Gegen Freihandel sei prinzipiell auch nichts einzuwenden, sagte der europapolitische Sprecher der Grünen-Fraktion im Brandenburger Landtag, Michael Jungclaus. Doch TTIP berge erhebliche Risiken für das Gemeinwesen und die Verbraucher in Europa. „Durch dieses Abkommen droht die Aufweichung europäischer Standards bei der Lebensmittelsicherheit, beim Verbraucherschutz und beim Umweltschutz“, kritisierte er.

IHK-Experte Ullmann sieht hingegen viele Vereinfachungen mit dem Abkommen. Bislang müssten beispielsweise in Europa erworbene Zulassungen noch einmal beantragt werden. „Vor allem Normen und Standards sind das Thema“, sagte er. Zudem unterschieden sich Zoll- und Sicherheitsvorgaben von denen in Europa. Es gehe aber auch um Maßeinheiten sowie technische Dokumente und Gebrauchsanweisungen. „Die einfache Übernahme einer bereits für den britischen Markt übersetzten Anleitung reicht nicht aus“, sagte er. Etwa 30 Prozent des Warenwertes machen nach seinen Angaben Kosten für diese Regularien aus.

Skepsis bei einigen Firmen sei meist auf mangelnde Kenntnisse und Erfahrungen zurückzuführen. „Jeder müsse für sich rechnen, ob sich die Einführung eines Produktes auf der anderen Seite des Atlantiks lohnt“, sagte er. Mit einem Volumen von knapp 1,8 Milliarden Euro sind die USA nach Polen nach Angaben des Wirtschaftsministeriums zweitwichtigstes Exportland für Brandenburg. Insgesamt wurden 2014 Waren im Wert von 13,2 Milliarden Euro ausgeführt.

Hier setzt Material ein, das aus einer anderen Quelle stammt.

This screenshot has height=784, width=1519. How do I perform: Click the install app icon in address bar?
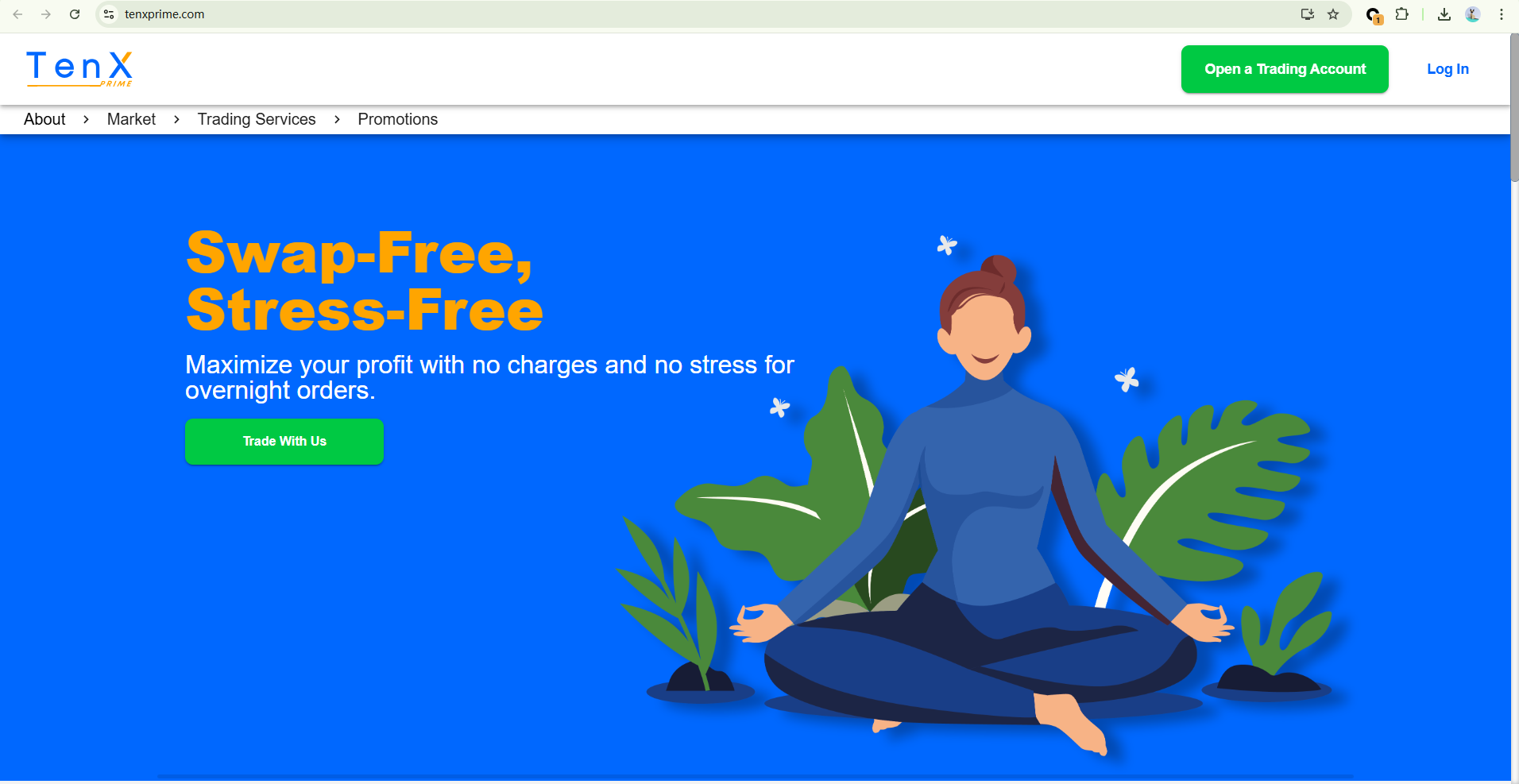point(1307,14)
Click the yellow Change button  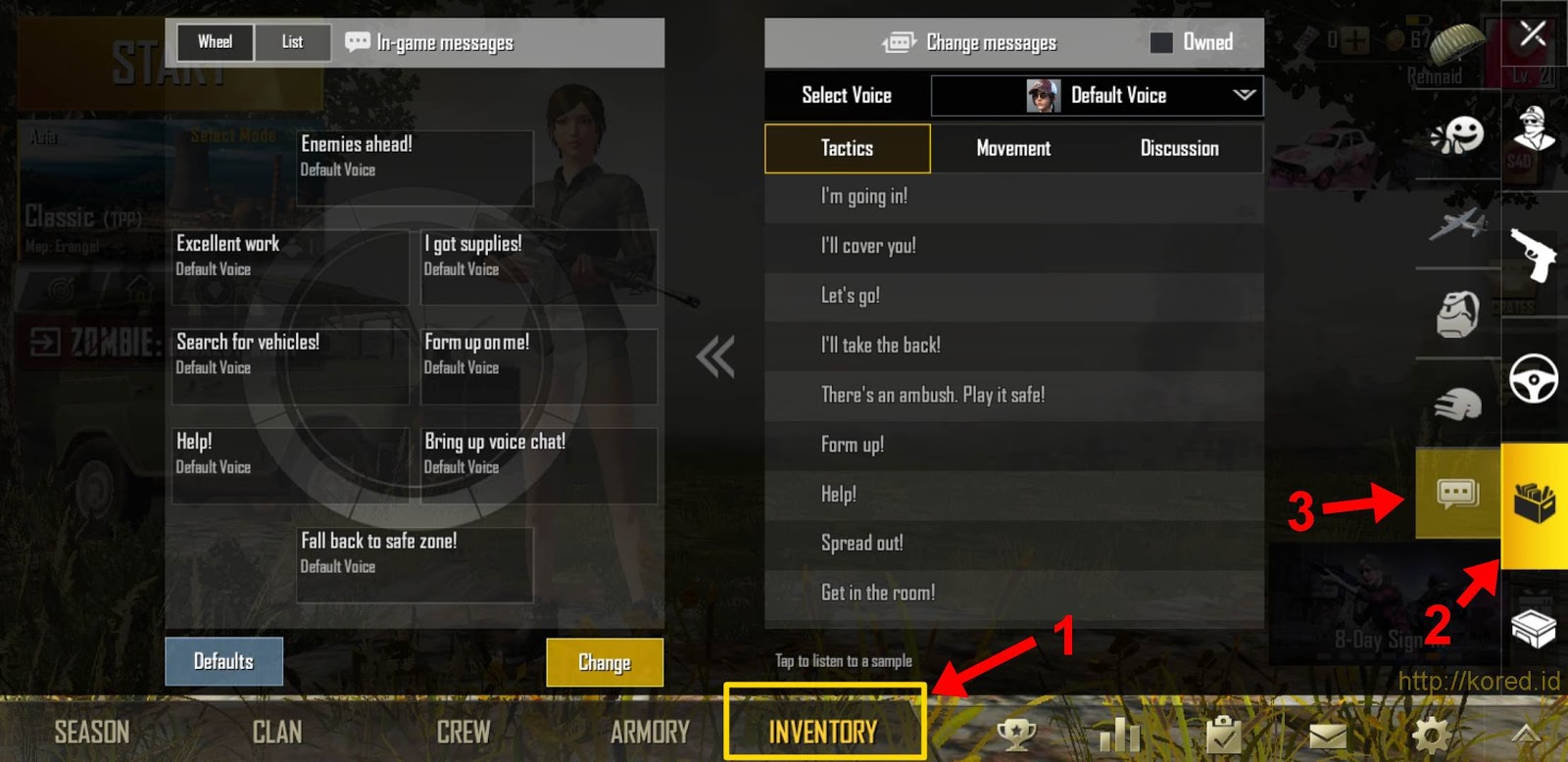[x=605, y=663]
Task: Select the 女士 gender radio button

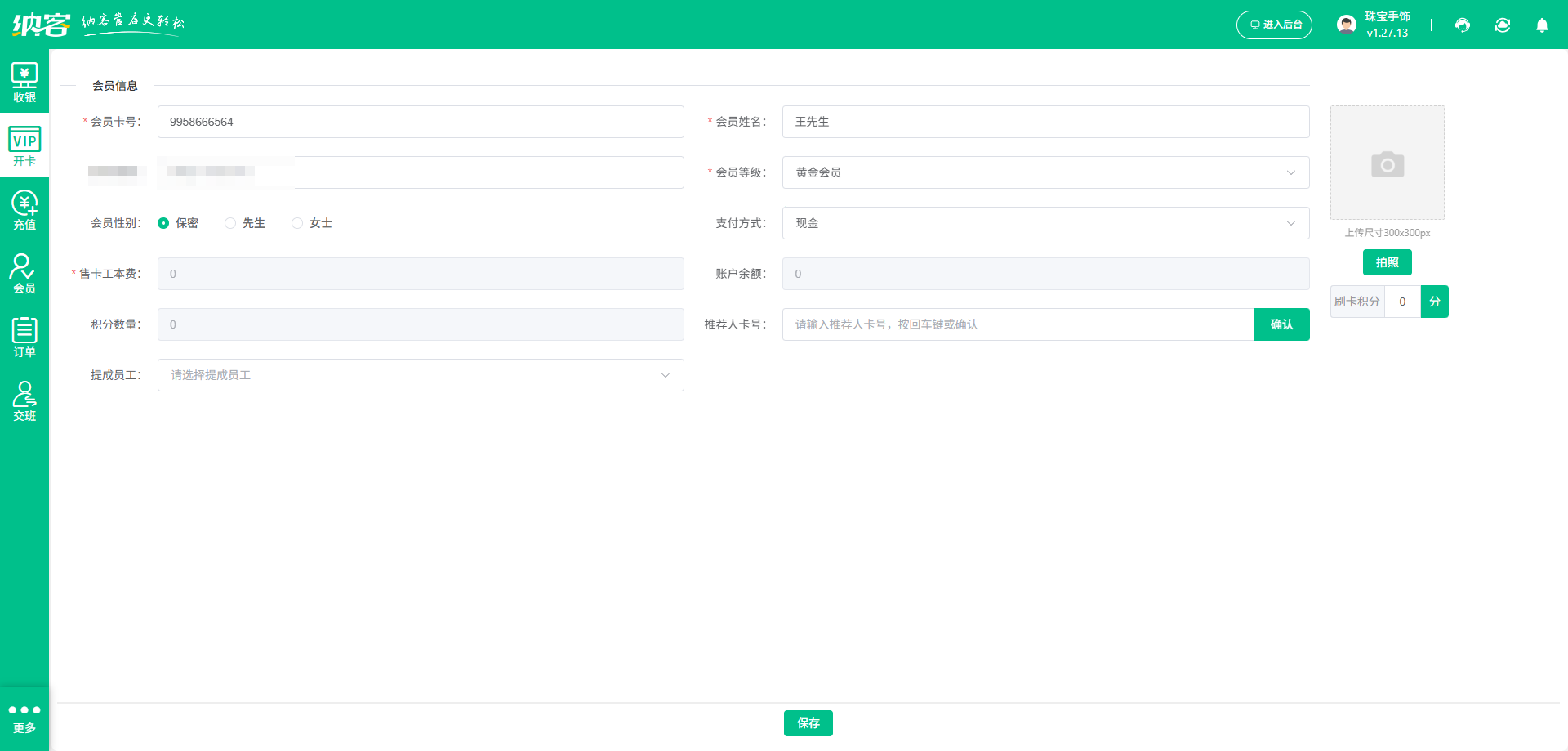Action: click(x=297, y=223)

Aus Sicht von Wirtschaftsminister Albrecht Gerber (SPD) stärkt Internationalisierung den Wettbewerb. Märkische Firmen lieferten 2014 in die USA meist Fahrzeuge und Fahrzeugteile. Aber auch Präzisionsbauteile wie Zahnräder, Labor- und Analysetechnik sowie Arzneimittel werden exportiert. Ins Land kommen im Gegenzug Waren im Wert von einer Milliarde Euro. 58 US-Investoren haben sich mittlerweile in Brandenburg niedergelassen, unter anderem im Biotechnikbereich.